3. grahamforeverinmyheart - May 9, 2013

John, I’m glad that you have started to feel better and that you shared that with your readers. In 2 weeks it will be the first anniversary of my son’s death and I’m a mess. EVERYTHING is a reminder of his absence. It’s overwhelming. It helps to know that it is possible to keep going and I look forward to a time when the pain will not be so intense.

4. Neelie Sutton - May 12, 2013

Thank you John for writing this blog. I lost my son, Joshua 15 months ago and I have no idea how to do this. A lot of what you have written about is how I have been feeling and it helps to know that I am not alone. I am so sorry that you are a part of this “club” but I am thankful that you are writing about your journey.

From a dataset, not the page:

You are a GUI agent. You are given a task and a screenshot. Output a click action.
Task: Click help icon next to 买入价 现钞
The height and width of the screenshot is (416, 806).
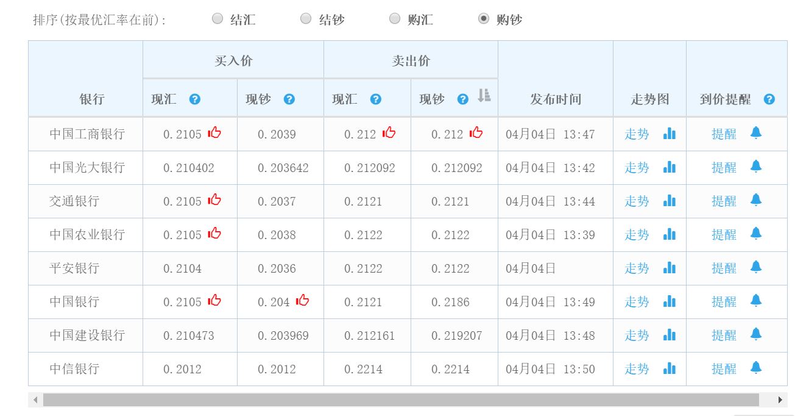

johnbohlinger - May 15, 2013

Hi Neelie, I’m sorry for your loss. I don’t know how we do this either, other than look for the good in life, be thankful for what you have, take care of yourself and live. I was a mess at 15 months, but it gets better.
God bless you,

John

5. Kathryn Garcia - June 9, 2013

My only Dear John letter, ever….and I do mean it. I am a friend of Sherrie. The one you drove home in a drunken stupor. The night I lost my slipper and had my most embarrassing moments without know ing! I only today, while searching for Sherrie online, discovered of August’s life. I am in a twist of heartache. The service was down my street. I didn’t know. I didn’t know. I didn’t know.
Kathryn Garcia, artist you know. Hearts broken. void. deep void.